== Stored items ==
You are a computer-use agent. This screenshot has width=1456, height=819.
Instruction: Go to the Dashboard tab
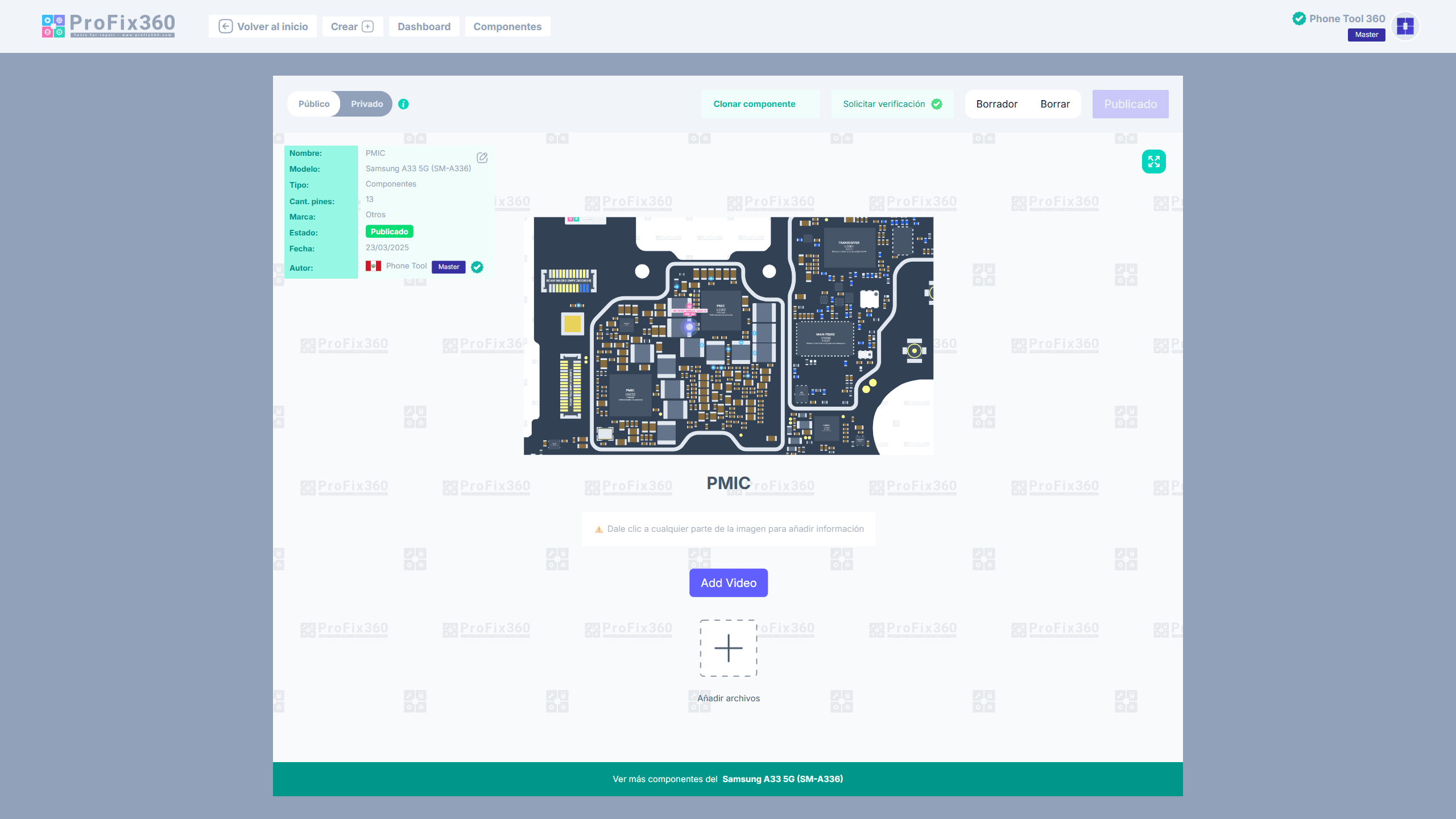coord(424,27)
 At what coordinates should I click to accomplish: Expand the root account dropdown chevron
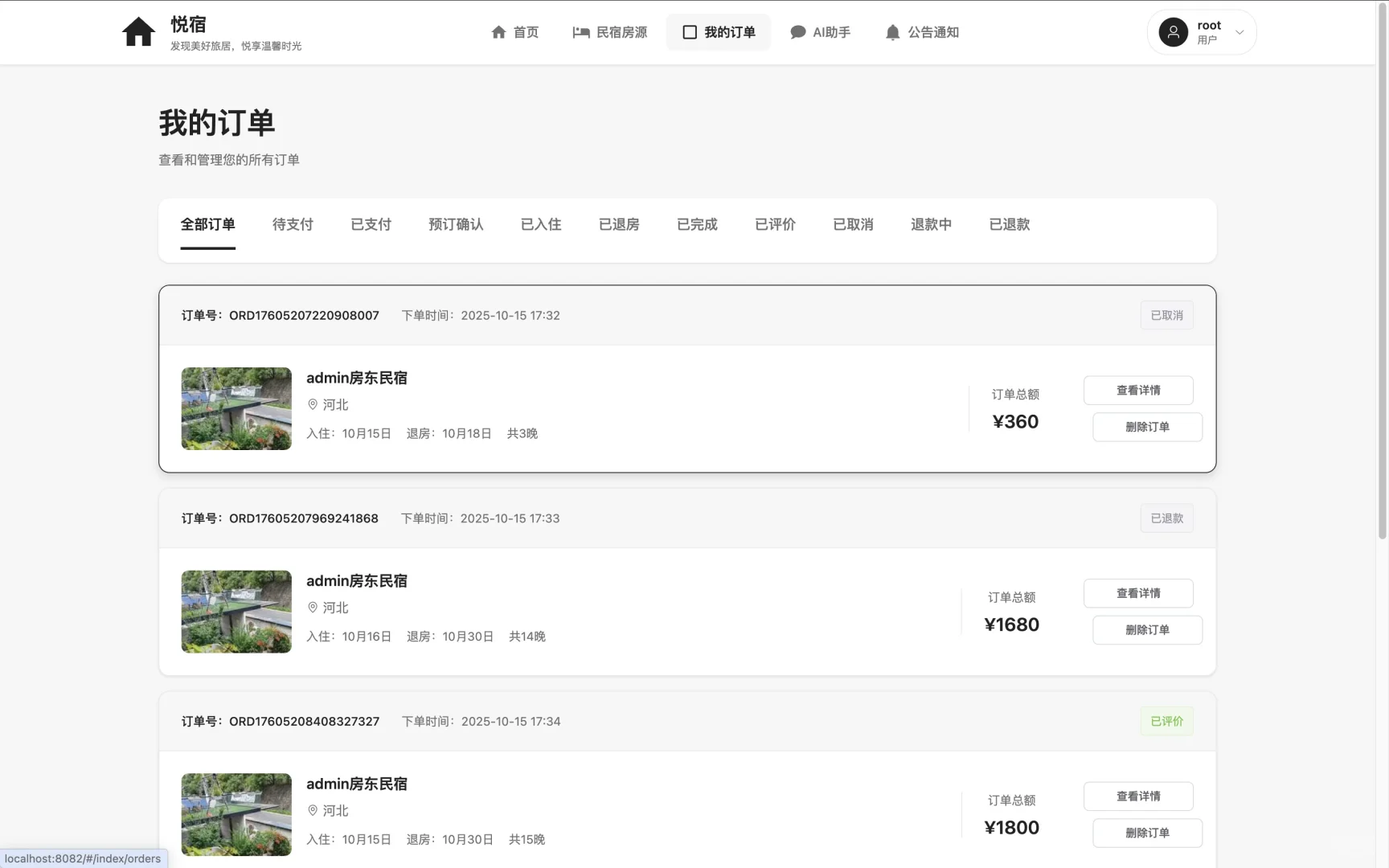(1239, 33)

== Problem ==
Please transcribe word for word the lines from the one bearing "Instruction: Go to the Dashboard tab" through the last line of the records above, omitting the pictures.

== Answer ==
Instruction: Go to the Dashboard tab
coord(424,27)
 At what coordinates should I click to accomplish: Expand the root account dropdown chevron
(1239, 33)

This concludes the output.